Average Rating Rate It (5)

RSS

Page 1 of 1 (1 items)

Sort Posts:

  • 01-05-2006, 3:54 PM

    Minor Enhancement to Microsoft's STS-to-CSV Parser C++ Console App

    Greetings all,

    I recently started working with Logparser 2.2, and needed it to process both IIS logs and STS logs. As many of you might have guessed, the IIS logs processed quite nicely, using Logparser 2.2's IISW3C plugin to parse them.

    The STS logs were another matter - no obvious Logparser plugin to aid me... but I did come across a semi-popular article at Microsoft:

    http://msdn.microsoft.com/library/default.asp?url=/library/en-us/odc_SP2003_ta/html/ODC_WSSUsageEventLogging.asp

    The author - Radu Rusu - does a fine job of providing bulletproof C++ sample code and excellent instructions. His STSlog-to-CSV Transformer console application compiled, built and worked precisely as he described...

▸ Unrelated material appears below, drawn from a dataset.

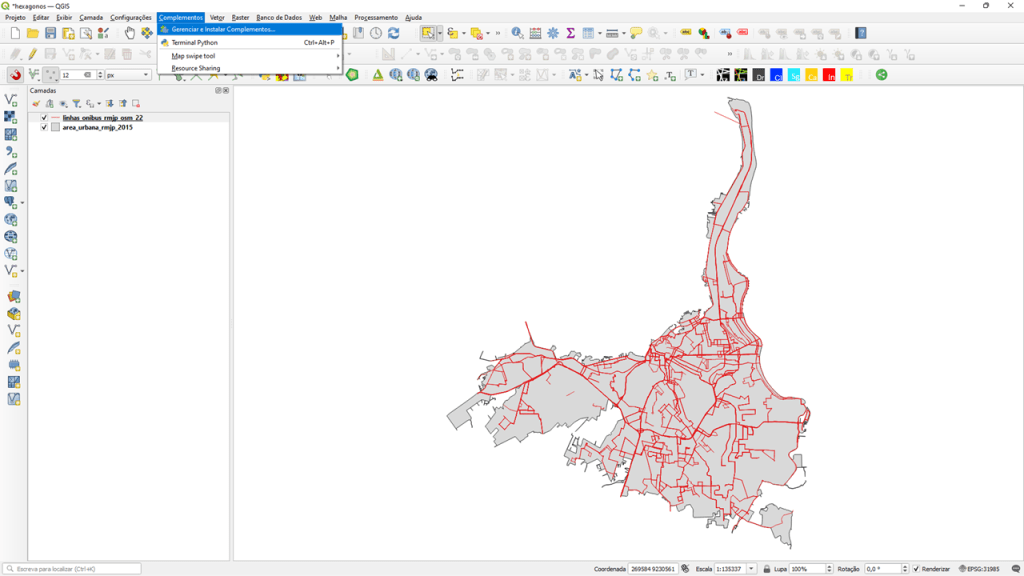Select the Pan Map hand tool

    But his output file had no header line of column names in it - something CSV files really benefit from in order to be completely useful.

    I added that extra code to his snippet, and offer it here for everyone to use. Your end result will be a Windows Console App that can be added to a BAT file used to automate processing of both IIS logs and STS logs.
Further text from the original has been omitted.